No importa si tienes las emociones bajo control o las finanzas en orden. Si para llegar ahí tuviste que cruzar límites que, en el fondo, sabes que no querías cruzar, algo se rompe por dentro. Y aunque desde afuera todo parezca ir bien, eso se nota. Tarde o temprano se siente.
La inteligencia moral tiene que ver con la coherencia. Con vivir en paz con uno mismo. Con no tener que justificarte todo el tiempo ni tragarte cosas que sabes que no están bien solo porque “así es como funciona”. No se trata de andar de santos ni de creerse mejor que nadie. Se trata de escucharte. De saber dónde está tu línea y no venderla por nada.

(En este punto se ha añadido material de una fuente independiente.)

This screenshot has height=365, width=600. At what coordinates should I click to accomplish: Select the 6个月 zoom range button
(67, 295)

No siempre es fácil. Vivimos rodeados de ruido, de opiniones, de presiones. Y muchas veces lo más cómodo es mirar para otro lado. Pero cada vez que elegimos lo fácil en lugar de lo correcto, aunque sea una tontería, vamos perdiendo un poco de esa brújula interna. Y sin eso, es muy fácil perderse.
La inteligencia moral no te asegura una vida perfecta, ni mucho menos. Pero sí te da algo que vale muchísimo: poder dormir tranquilo. Saber que hiciste lo que creías que estaba bien, aunque te haya costado. Sentir que tus decisiones tienen sentido, incluso si no todos las entienden.

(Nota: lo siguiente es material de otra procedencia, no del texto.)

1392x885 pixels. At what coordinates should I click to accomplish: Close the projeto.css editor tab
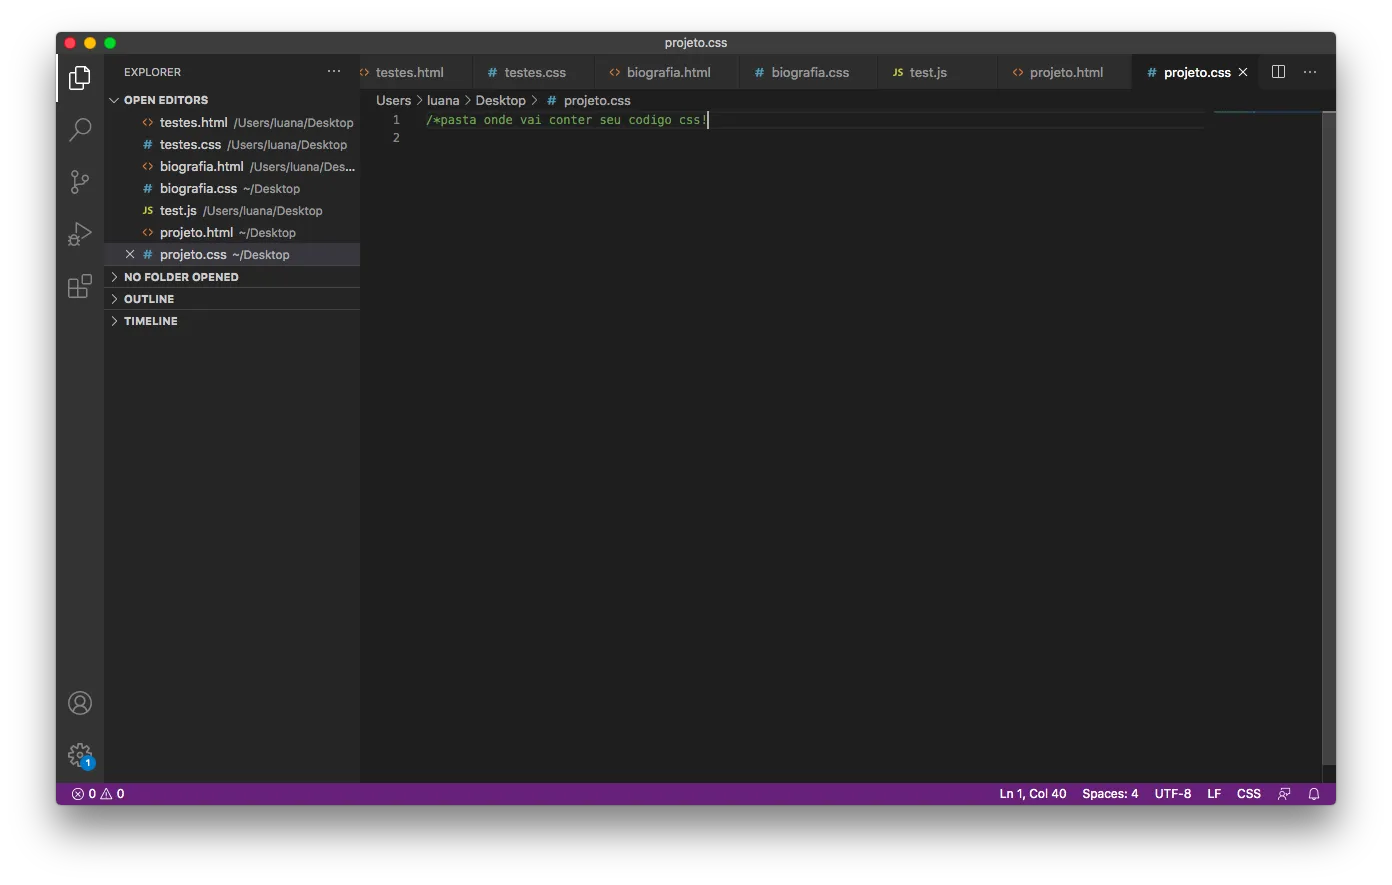pyautogui.click(x=1243, y=72)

A veces pensamos que el bienestar depende de que todo esté bien afuera. Pero la verdad es que ese bienestar profundo, el que no se tambalea con cada problema, viene de adentro. De vivir con sentido. De actuar en sintonía con lo que uno cree.
Capaz por eso no se habla tanto de esto. Porque no se puede mostrar. No se puede medir. No se puede fingir. Pero justamente por eso es tan importante.
Puedes tener todo lo demás en orden. Pero si no tienes paz contigo mismo, eso se nota. Y se siente. Por eso, para mí, la inteligencia moral no es un lujo ni una idea filosófica. Es una necesidad. Es lo que marca la diferencia entre estar bien y sentirse bien.
Si nos enfocamos en cumplir con el pago de los impuestos que nos corresponde y en ser vigilantes para que no haya desvío de fondos hacia hechos de corrupción —aplicando nosotros mismos y en nuestro entorno inteligencia moral—, podremos construir entre todos un mundo mejor y sancionar con propiedad a quienes desvían los recursos del Estado hacia el lucro personal.
Aplicar con el ejemplo la inteligencia moral es, al final del día, lo que más importa. Comencemos nosotros mismos el cambio.